We hypothesized that flies with weaker physiological defence against parasitoid wasps might show stronger behavioural defence, and conversely, that flies with more effective physiological defence would have reduced behavioural defence. Here, we studied the sister species Drosophila melanogaster and Drosophila simulans, which are thought to differ in their physiological defence against the figitid parasitoid wasp Leptopilina boulardi [7,8]. Both fly species have worldwide distributions and are attacked by L. boulardi in nature , and probably coevolved with L. boulardi in ancestral African habitats , suggesting they have had sufficient pressure and time to evolve defences against this parasitoid. We confirmed that D. melanogaster has lower physiological defence against this wasp than D. simulans. We then tested whether D. melanogaster compensates for this lack of physiological resistance by limiting oviposition in the presence of wasps, which would presumably reduce the number of offspring exposed to wasp attacks.
2. Material and methods
Large outbred populations of D. melanogaster and D. simulans were collected in Atlanta, Georgia (summer 2010) and maintained for several generations.
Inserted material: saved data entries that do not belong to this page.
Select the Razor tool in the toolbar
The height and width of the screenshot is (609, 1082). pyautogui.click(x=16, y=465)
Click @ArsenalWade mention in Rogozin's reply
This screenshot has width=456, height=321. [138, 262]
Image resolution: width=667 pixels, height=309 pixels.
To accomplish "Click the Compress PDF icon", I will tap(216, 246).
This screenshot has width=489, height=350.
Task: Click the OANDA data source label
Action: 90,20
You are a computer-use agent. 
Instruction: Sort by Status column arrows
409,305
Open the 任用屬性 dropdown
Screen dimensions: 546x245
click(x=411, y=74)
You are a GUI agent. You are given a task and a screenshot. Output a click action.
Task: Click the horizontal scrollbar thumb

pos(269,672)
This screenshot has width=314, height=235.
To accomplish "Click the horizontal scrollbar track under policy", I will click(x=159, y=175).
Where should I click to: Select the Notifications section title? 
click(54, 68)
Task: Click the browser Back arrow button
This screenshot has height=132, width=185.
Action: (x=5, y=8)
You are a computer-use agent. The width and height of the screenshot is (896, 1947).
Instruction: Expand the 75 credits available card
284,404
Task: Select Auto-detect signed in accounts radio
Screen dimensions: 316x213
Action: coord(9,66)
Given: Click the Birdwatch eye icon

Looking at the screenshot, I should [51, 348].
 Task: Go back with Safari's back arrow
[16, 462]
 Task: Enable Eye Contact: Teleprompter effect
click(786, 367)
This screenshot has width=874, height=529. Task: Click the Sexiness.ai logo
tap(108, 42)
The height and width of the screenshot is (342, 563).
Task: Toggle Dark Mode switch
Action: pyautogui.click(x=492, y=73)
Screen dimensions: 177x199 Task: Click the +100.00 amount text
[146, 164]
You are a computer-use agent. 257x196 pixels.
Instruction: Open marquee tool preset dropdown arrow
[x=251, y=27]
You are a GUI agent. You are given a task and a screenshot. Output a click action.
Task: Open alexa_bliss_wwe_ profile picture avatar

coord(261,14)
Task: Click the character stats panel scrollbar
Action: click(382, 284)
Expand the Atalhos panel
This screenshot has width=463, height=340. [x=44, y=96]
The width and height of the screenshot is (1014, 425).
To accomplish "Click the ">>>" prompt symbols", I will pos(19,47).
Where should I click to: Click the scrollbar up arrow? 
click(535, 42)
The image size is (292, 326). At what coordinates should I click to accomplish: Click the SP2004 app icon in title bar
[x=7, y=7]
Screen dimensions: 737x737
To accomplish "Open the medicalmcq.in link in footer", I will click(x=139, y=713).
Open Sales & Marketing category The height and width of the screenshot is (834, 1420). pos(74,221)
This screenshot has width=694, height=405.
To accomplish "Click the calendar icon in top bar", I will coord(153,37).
Leptopilina boulardi wasp strain Lb17 was collected in winters, CA, USA (autumn 2002) , and has been maintained on the highly susceptible D. melanogaster strain Canton S. Flies aged 1–5 days and wasps aged 1–7 days post-eclosion were used for all experiments.
(b) Physiological defence
For each fly species, 40 early third instar larvae were placed in each of twenty 35 mm diameter Petri dishes containing 2 ml of Drosophila media, and the dishes were randomly assigned to the following treatments: (i) 16 dishes of fly larvae were exposed to five female Lb17 wasps for 2 h, and (ii) four control dishes of fly larvae had no wasps. The next day, six larvae from each wasp treatment dish were dissected to estimate the infection rate (because wasp eggs can be hard to locate, calculated infection rates are likely underestimates). Thirty larvae from each dish were then moved into standard Drosophila vials, and the numbers of flies and wasps that eclosed from these vials were counted two and four weeks later, respectively. Eclosed flies were externally examined for the presence of melanotically encapsulated wasp eggs in their abdomens.
(c) Behavioural defence: oviposition preference
Tests to determine whether flies prefer oviposition sites absent of wasps were conducted using six oviposition cages (0.6 m3), each containing two 60 mm diameter food dishes on opposite sides of the cage. In the middle of each food dish was placed a 25 mm diameter (12 cm3) clear plastic vial, either empty or holding 50 female wasps. The vials were pierced on the sides and covered on top with a fine mesh to allow for visual and olfactory contact between flies and wasps but preventing wasp escape. Approximately 300 female flies were released in each cage for 48 h and the number of eggs laid on each of the two food dishes was recorded. Drosophila simulans and D. melanogaster were tested simultaneously in three cages each per round, and each species was tested in each cage twice (12 replicates per species total) with control and wasp vials alternated to account for any side bias in oviposition preference.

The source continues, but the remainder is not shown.